Among the worst we’ve seen: report slams xAI’s Grok over child safety failures
A new risk assessment has found that xAI’s chatbot Grok has inadequate identification of users under 18, weak safety guardrails, and frequently generates sexual, violent, and inappropriate material. In other words, Grok is not safe for kids or teens.
The damning report from Common Sense Media, a nonprofit that provides age-based ratings and reviews of media and tech for families, comes as xAI faces criticism and an investigation into how Grok was used to create and spread nonconsensual explicit AI-generated images of women and children on the X platform.
“We assess a lot of AI chatbots at Common Sense Media, and they all have risks, but Grok is among the worst we’ve seen,” said Robbie Torney, head of AI and digital assessments at the nonprofit, in a statement.
He added that while it’s common for chatbots to have some safety gaps, Grok’s failures intersect in a particularly troubling way.
“Kids Mode doesn’t work, explicit material is pervasive, [and] everything can be instantly shared to millions of users on X,” continued Torney. (xAI released “Kids Mode” last October with content filters and parental controls.) “When a company responds to the enablement of illegal child sexual abuse material by putting the feature behind a paywall rather than removing it, that’s not an oversight.
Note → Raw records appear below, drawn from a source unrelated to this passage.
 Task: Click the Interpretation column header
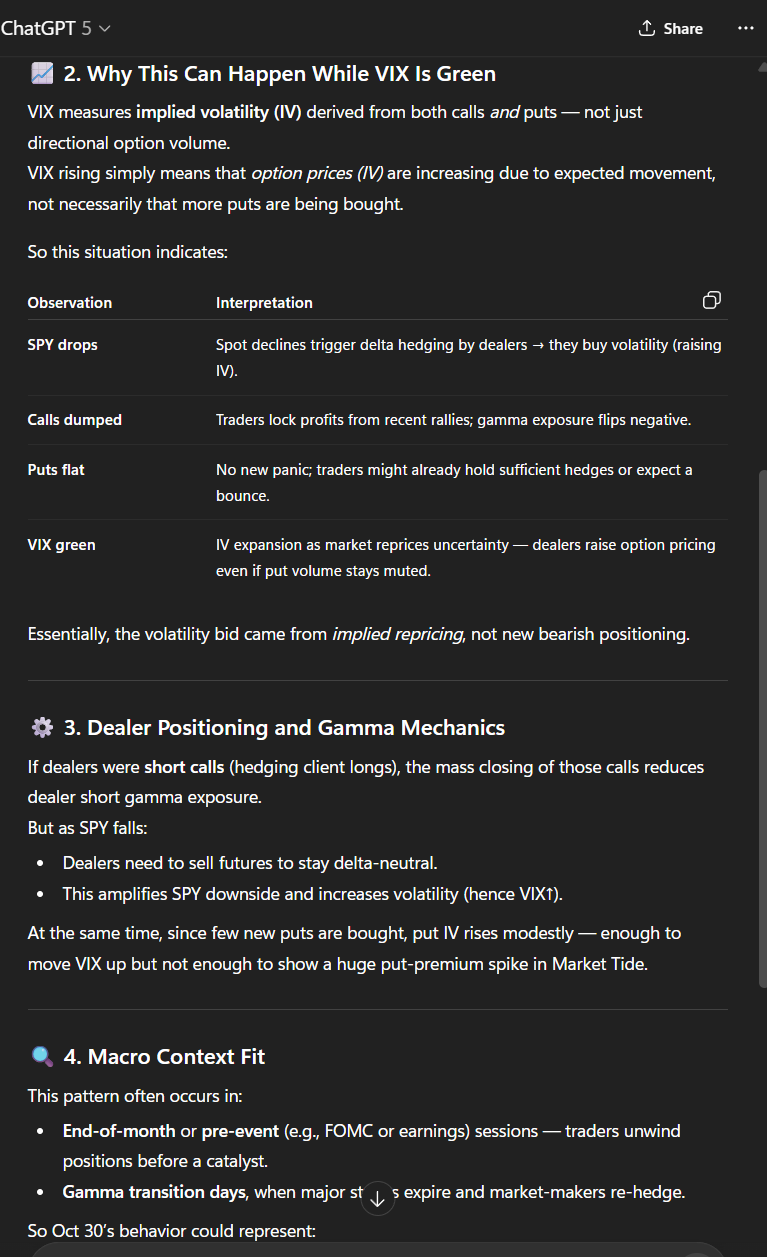264,303
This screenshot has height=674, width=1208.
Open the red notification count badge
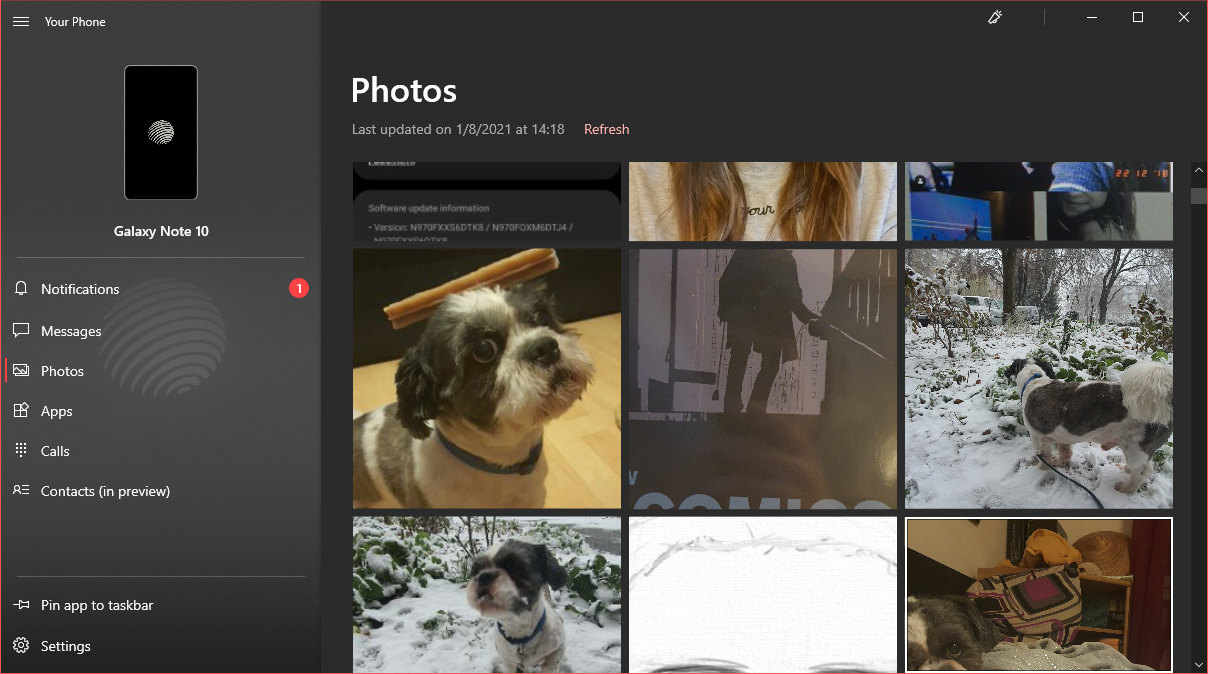click(x=299, y=289)
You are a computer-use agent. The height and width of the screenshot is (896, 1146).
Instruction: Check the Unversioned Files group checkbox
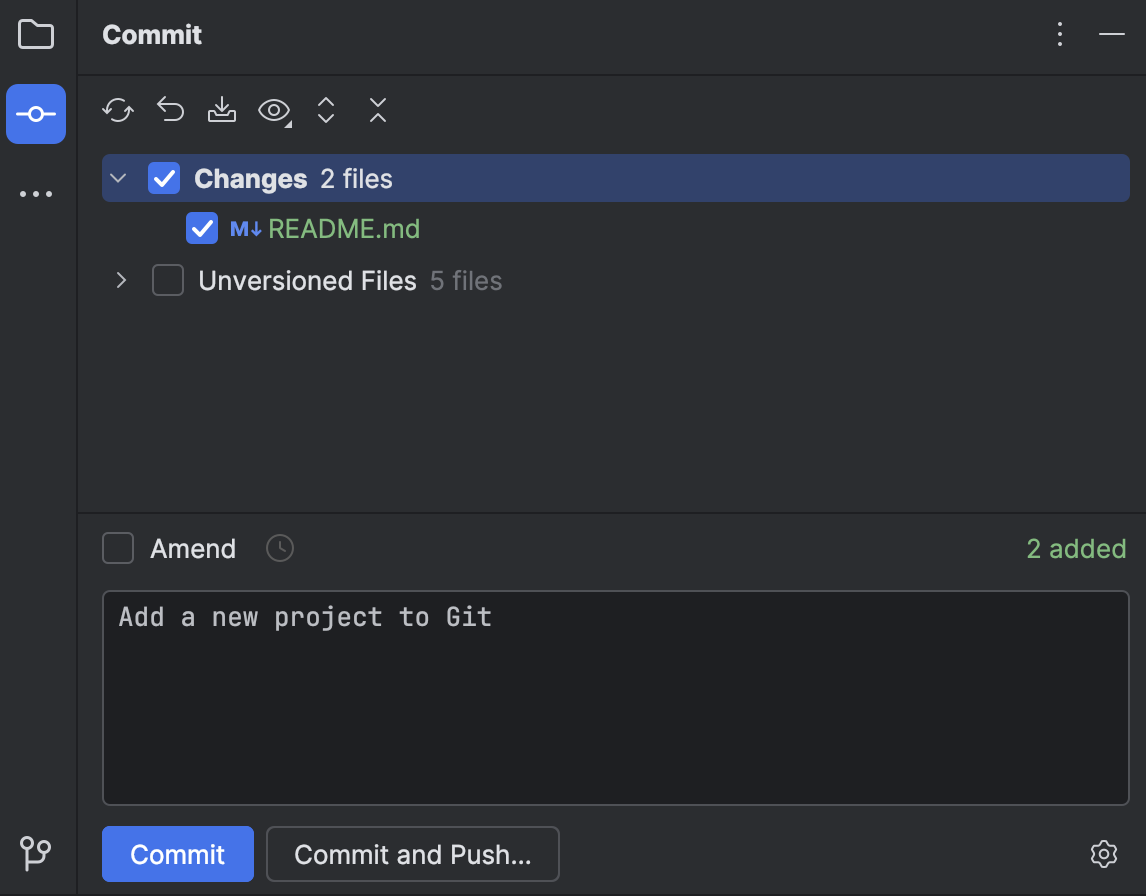click(167, 281)
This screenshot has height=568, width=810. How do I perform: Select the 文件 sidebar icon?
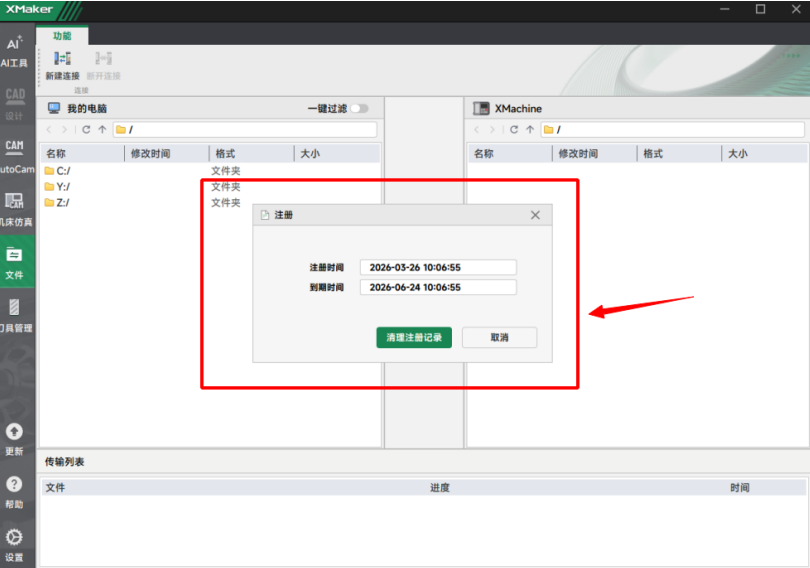[15, 261]
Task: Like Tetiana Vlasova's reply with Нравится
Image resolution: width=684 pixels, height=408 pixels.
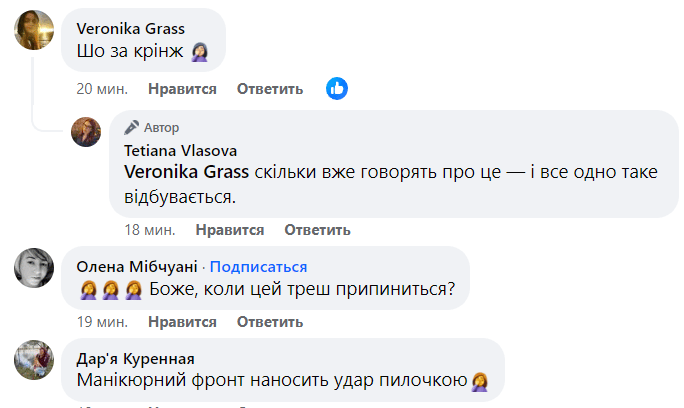Action: pyautogui.click(x=230, y=230)
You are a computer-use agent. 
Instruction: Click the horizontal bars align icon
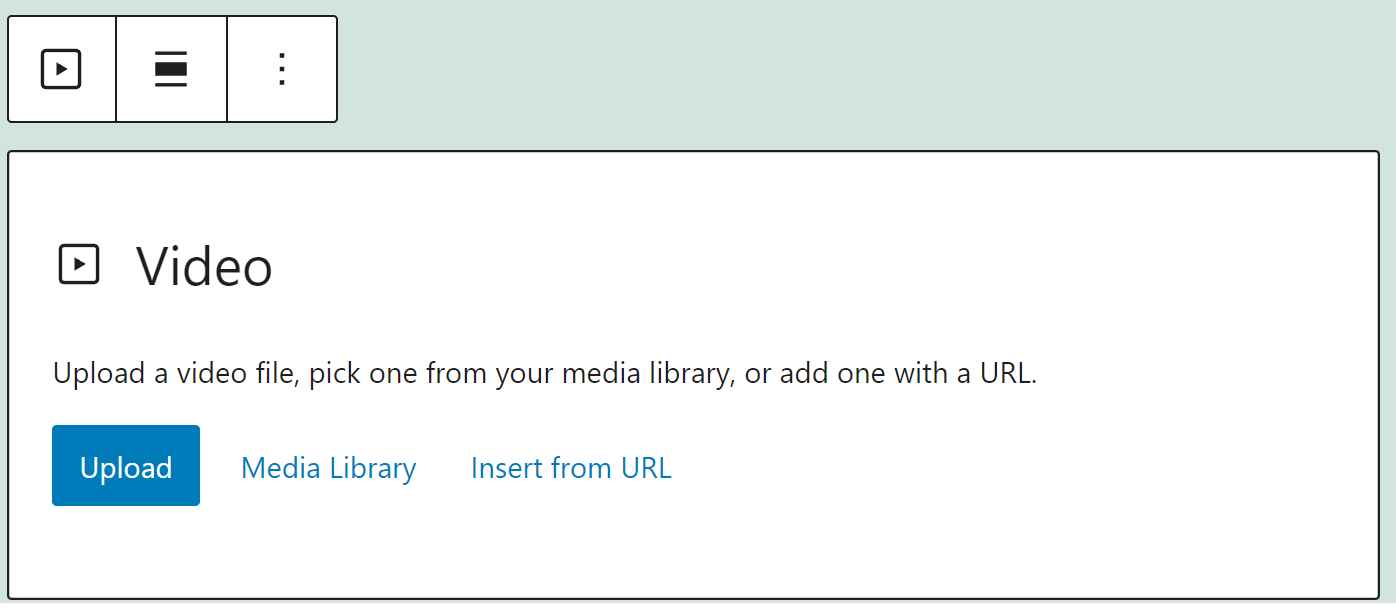(171, 69)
That’s a business model that puts profits ahead of kids’ safety.”
After facing outrage from users, policymakers, and entire nations, xAI restricted Grok’s image generation and editing to paying X subscribers only, though many reported they could still access the tool with free accounts. Moreover, paid subscribers were still able to edit real photos of people to remove clothing or put the subject into sexualized positions.
Image Credits:Getty Images
“This report confirms what we already suspected,” Senator Steve Padilla (D-CA), one of the lawmakers behind California’s law regulating AI chatbots, told TechCrunch. “Grok exposes kids to and furnishes them with sexual content, in violation of California law. This is precisely why I introduced Senate Bill 243…and why I have followed up this year with Senate Bill 300, which strengthens those standards. No one is above the law, not even Big Tech.”
Teen safety with AI usage has been a growing concern over the past couple of years. The issue intensified last year with multiple teenagers dying by suicide following prolonged chatbot conversations, rising rates of “AI psychosis,” and reports of chatbots having sexualized and romantic conversations with children. Several lawmakers have expressed outrage and have launched probes or passed legislation to regulate AI companion chatbots.
In response to the tragedies, some AI companies have instituted strict safeguards. AI role-playing startup Character AI — which is being sued over multiple teen suicides and other concerning behavior — removed the chatbot function entirely for users under 18. OpenAI rolled out new teen safety rules, including parental controls, and uses an age-prediction model to estimate whether an account likely belongs to someone under 18.